Singapore’s concept plan is revised every ten years, and the 1991 version is a very significant update in proposing a multi-nodal plan with a comprehensive mass rapid-rail transit system. This again has served the country well in the last almost 30 years of development.
BRINK: Is there anything that rapidly expanding developing world cities like Lagos and Mumbai can learn from what Singapore has done, given that their infrastructure is much weaker?
Mr. Heng: Again, setting the right priorities, good sound policies, forward planning and appropriate solutions are all important.
In Singapore, the public housing scheme quickly alleviated the problem of housing shortage and public sanitation. The public housing flats were basic but comfortable. Tree planting, besides differentiating Singapore from other developing countries, also provided visual relief from the concrete jungle that was being quickly built to house the population and offer shade and shelter in the hot tropical sun.
Singapore’s public transportation system was also simple and effective. Once a public transport system was in place, instead of trying to solve the intractable problem of traffic congestion by simply expanding the road network, an area licensing scheme (or congestion charge) was introduced in 1975 to moderate the number of private vehicles entering the central business district during peak hours.
Later, a demand management system—the Vehicle Quota System—was introduced in 1990 to limit the private ownership of cars. The 1991 concept plan integrated land use and transport planning, thereby further reducing the need for private car ownership.
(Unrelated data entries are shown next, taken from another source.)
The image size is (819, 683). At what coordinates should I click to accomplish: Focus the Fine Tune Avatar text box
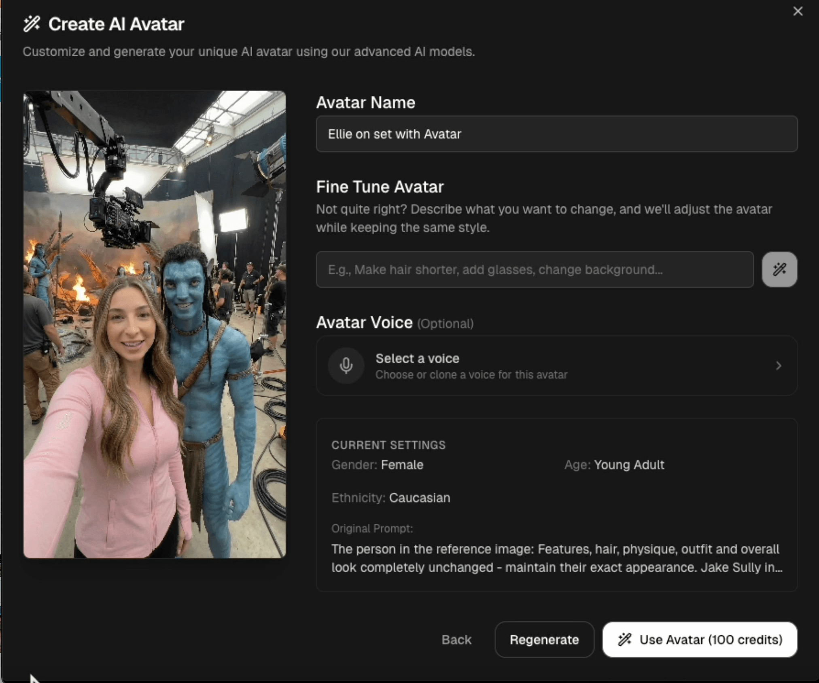point(535,269)
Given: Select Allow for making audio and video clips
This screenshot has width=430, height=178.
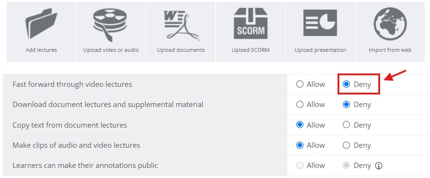Looking at the screenshot, I should tap(300, 145).
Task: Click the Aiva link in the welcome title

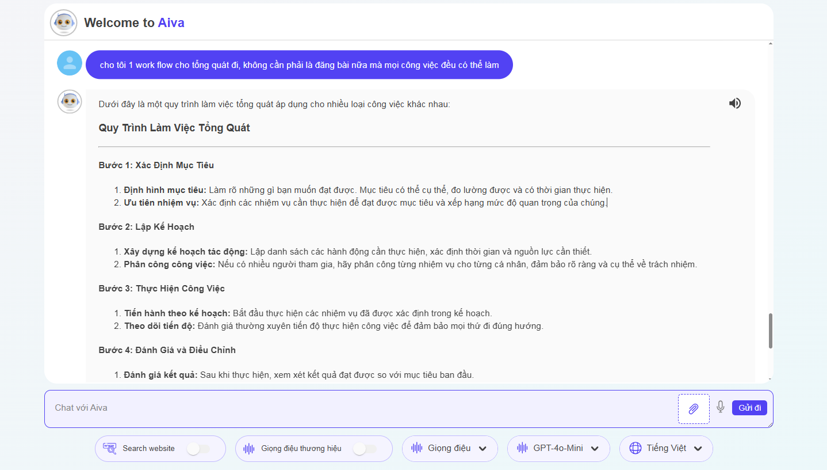Action: coord(171,23)
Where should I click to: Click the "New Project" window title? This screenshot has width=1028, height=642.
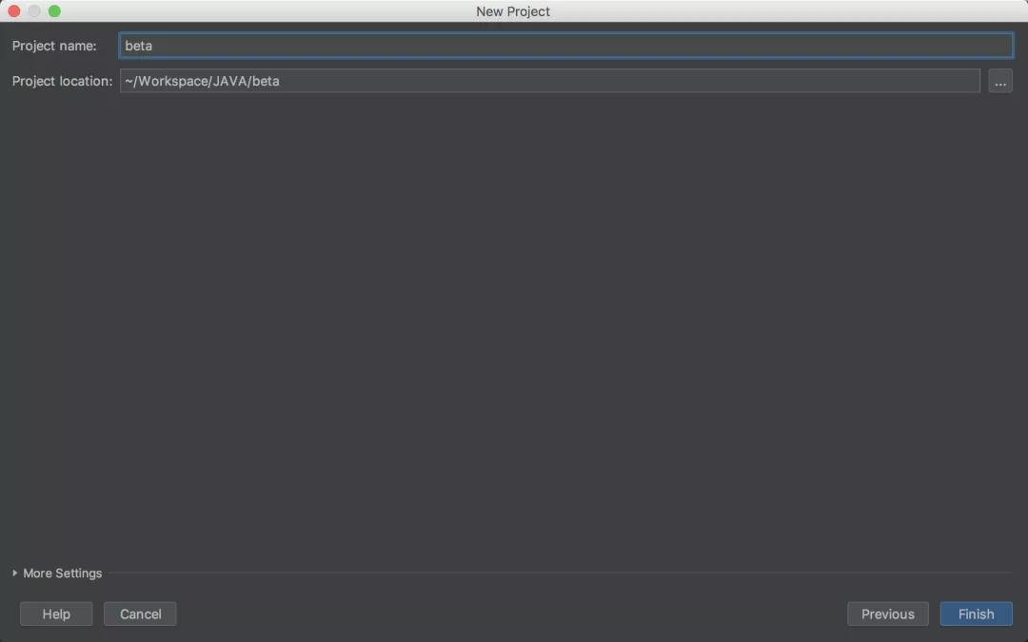[x=513, y=11]
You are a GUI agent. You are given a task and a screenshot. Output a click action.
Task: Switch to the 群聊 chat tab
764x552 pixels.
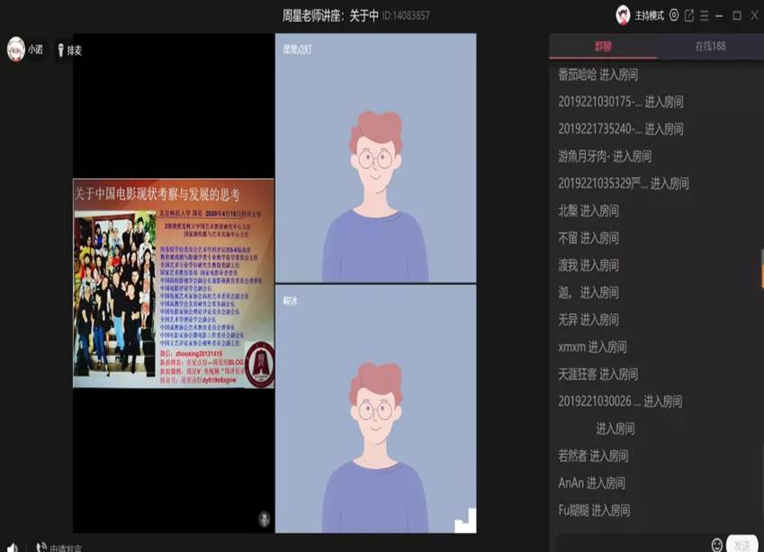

Effective infrastructure takes time to build. In the interim, clever policy and financing, as well as appropriate solutions including demand management measures, can be taken to alleviate pressing problems and improve urban living conditions.
BRINK: What do you think is needed to make truly livable cities?
Mr. Heng: A livable city is, in essence, a city that looks after its basics well. It’s a city in which a diverse economy ensures livelihood for all, with clean water and good sanitation for healthy living and good medical and educational facilities for healthy bodies and minds.
An integrated mix of land-use and building types, which ensures that goods and services are easily accessible and affordable for all, is also important, as is an affordable, integrated mobility system that ensures connectivity, convenience and choice.
Finally, the natural environment must be well looked after to ensure a sustainable future for generations to come.
BRINK: What is Singapore’s vision for the future?
Mr. Heng: In terms of physical development, Singapore’s planning has been mainly top-down, although in the recent years there has been progressively more citizen engagement. I can see this trend growing and planning becoming more inclusive and participatory in nature.
The citizenry will be more empowered to make decisions regarding their environment and even the way they live, work, play and learn, especially with the rapid development of ICT and disruptive technologies.
More research on urban systems and solutions will be encouraged. Different functions in the city-state will become even more integrated, with the pervasive use of smart technologies to help make a better allocation of resources, enhance anticipatory governance and urban management and better serve this more-engaged population with changing demographics, lifestyle preferences and expectations.